----- Data in this exercise

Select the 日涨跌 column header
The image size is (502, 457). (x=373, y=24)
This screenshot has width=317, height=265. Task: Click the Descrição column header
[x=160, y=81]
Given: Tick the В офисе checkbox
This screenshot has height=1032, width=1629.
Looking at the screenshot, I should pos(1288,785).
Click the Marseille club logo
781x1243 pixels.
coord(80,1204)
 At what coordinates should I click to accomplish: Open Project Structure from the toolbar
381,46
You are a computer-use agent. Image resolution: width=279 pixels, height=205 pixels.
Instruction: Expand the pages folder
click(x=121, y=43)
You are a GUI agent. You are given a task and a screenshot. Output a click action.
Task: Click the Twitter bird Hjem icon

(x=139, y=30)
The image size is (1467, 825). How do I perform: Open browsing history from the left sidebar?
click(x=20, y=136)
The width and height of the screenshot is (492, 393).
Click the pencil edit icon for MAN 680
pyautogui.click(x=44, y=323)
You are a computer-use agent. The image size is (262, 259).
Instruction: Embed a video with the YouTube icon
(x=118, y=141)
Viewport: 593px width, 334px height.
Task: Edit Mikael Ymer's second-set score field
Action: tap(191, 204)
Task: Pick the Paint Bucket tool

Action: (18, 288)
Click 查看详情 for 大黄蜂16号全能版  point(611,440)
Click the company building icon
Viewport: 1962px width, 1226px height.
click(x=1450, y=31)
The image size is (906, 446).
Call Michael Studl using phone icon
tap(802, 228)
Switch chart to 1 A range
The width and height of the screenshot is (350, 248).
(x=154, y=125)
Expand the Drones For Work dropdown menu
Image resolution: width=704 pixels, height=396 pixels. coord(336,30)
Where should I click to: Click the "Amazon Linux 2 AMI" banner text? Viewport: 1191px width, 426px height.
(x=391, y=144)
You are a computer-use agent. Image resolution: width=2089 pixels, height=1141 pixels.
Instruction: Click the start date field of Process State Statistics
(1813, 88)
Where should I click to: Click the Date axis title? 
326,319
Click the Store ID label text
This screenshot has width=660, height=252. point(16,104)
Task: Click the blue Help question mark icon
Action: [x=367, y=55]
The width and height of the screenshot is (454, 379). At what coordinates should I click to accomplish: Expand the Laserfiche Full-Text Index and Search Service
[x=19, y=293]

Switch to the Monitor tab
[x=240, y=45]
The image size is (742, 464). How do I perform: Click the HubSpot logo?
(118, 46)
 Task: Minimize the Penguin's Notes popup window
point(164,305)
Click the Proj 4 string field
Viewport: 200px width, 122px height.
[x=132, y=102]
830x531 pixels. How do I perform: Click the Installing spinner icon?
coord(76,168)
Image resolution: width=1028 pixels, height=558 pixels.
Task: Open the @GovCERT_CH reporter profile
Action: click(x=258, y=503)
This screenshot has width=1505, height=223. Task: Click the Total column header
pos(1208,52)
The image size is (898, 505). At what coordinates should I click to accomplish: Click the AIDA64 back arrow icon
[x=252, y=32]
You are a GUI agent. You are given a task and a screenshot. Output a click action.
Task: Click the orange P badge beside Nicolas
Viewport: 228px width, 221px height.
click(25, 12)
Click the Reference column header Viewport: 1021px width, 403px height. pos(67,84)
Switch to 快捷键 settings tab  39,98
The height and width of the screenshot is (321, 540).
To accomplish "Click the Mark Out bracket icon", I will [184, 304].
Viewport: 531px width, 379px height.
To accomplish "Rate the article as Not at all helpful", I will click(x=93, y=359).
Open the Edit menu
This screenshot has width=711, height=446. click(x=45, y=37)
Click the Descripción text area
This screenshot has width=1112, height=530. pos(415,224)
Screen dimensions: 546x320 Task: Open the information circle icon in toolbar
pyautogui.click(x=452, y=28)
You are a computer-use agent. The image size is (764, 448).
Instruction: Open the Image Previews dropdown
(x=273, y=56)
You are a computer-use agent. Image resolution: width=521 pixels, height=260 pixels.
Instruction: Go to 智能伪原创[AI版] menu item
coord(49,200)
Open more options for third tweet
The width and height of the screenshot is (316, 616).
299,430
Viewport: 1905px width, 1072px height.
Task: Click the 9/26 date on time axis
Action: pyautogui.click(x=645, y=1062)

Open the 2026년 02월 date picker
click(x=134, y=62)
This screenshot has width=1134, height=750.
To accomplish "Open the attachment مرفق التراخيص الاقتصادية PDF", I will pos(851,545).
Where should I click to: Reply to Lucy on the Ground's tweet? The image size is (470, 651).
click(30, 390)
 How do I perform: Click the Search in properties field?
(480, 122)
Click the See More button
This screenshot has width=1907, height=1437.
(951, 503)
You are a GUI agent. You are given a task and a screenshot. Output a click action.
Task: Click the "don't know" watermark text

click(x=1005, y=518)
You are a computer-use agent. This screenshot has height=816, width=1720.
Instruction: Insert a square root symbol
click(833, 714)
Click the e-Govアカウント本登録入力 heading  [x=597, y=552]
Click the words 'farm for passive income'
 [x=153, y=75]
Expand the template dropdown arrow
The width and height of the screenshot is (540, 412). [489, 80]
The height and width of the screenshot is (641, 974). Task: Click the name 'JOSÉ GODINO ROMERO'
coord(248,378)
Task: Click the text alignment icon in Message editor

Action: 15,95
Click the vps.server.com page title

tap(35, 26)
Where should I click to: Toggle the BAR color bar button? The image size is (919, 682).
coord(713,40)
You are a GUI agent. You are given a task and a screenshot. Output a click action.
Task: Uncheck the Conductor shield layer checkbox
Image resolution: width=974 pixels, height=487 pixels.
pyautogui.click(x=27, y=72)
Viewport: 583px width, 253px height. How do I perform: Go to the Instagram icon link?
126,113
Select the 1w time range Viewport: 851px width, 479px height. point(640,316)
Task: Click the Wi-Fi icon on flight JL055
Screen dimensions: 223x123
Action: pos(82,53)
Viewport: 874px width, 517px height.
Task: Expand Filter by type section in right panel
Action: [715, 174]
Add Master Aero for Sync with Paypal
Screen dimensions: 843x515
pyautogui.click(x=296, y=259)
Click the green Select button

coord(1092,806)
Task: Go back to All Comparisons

----------

### What is expected
Copy out the entries verbatim, starting at the line containing "The image size is (906, 446)." and ending at the line containing "(x=391, y=144)", with both of those lines included.

### Solution to this problem
The image size is (906, 446).
Call Michael Studl using phone icon
tap(802, 228)
Switch chart to 1 A range
The width and height of the screenshot is (350, 248).
(x=154, y=125)
Expand the Drones For Work dropdown menu
Image resolution: width=704 pixels, height=396 pixels. coord(336,30)
Where should I click to: Click the "Amazon Linux 2 AMI" banner text? Viewport: 1191px width, 426px height.
(x=391, y=144)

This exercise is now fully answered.